DESCRIPTION OF THE TASK
Copy word for word the part of the data that opens with the line containing "Task: Tap the Wantlist eye icon" and runs through the end of the data, both ends included, and omit the pictures from your answer.

########################################

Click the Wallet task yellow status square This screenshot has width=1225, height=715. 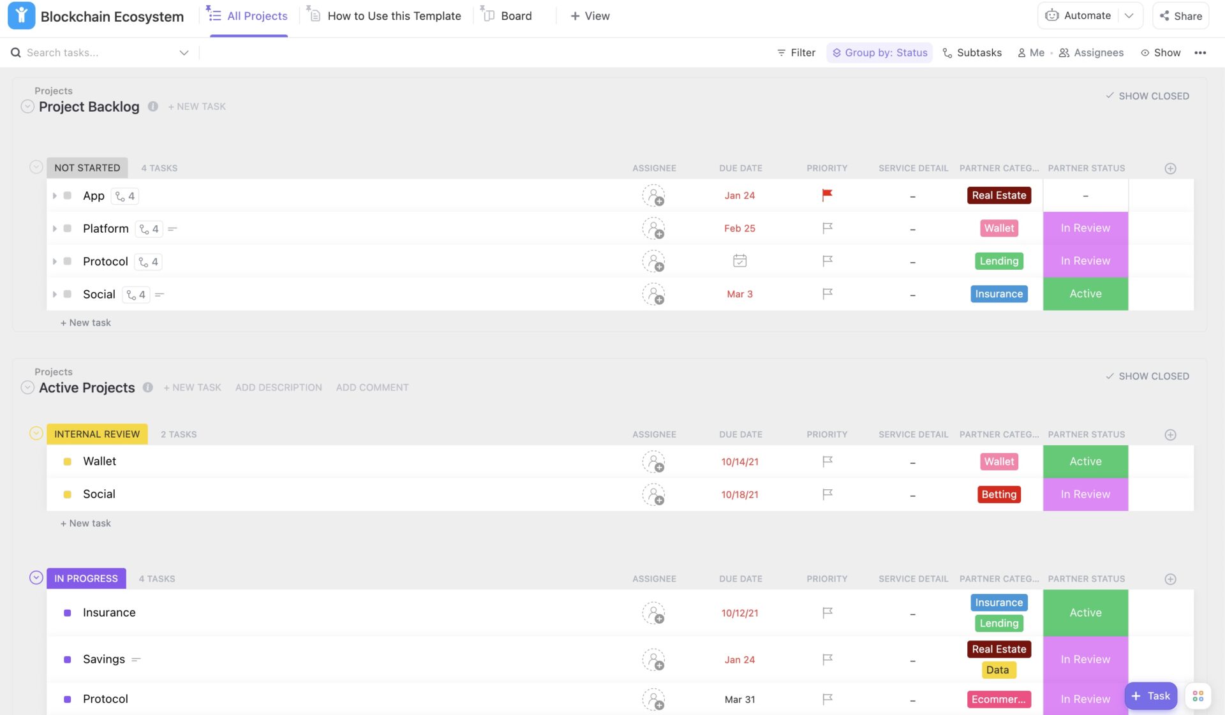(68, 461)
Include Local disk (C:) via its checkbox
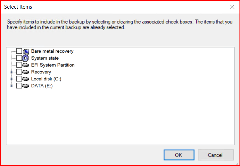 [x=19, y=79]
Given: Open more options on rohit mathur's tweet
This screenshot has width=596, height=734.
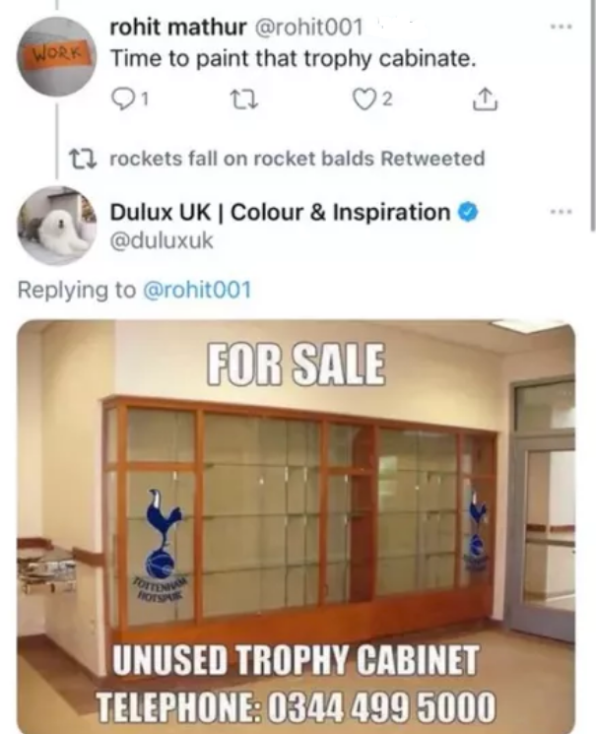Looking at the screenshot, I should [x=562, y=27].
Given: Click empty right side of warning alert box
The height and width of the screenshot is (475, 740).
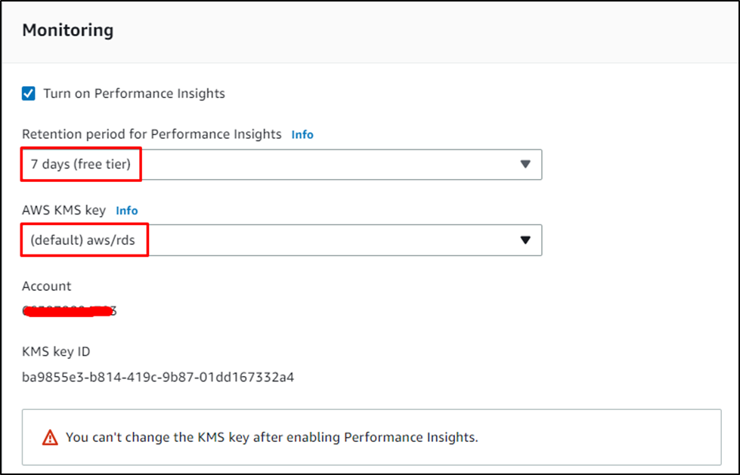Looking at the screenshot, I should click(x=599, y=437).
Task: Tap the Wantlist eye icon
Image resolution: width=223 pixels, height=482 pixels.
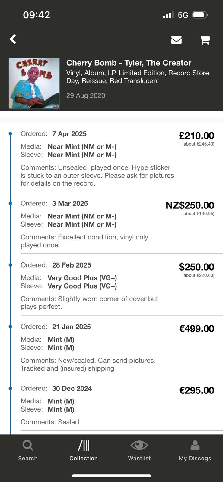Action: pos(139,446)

########################################

SOLVED EXERCISE
Task: Tap the Wantlist eye icon
Image resolution: width=223 pixels, height=482 pixels.
Action: pos(139,446)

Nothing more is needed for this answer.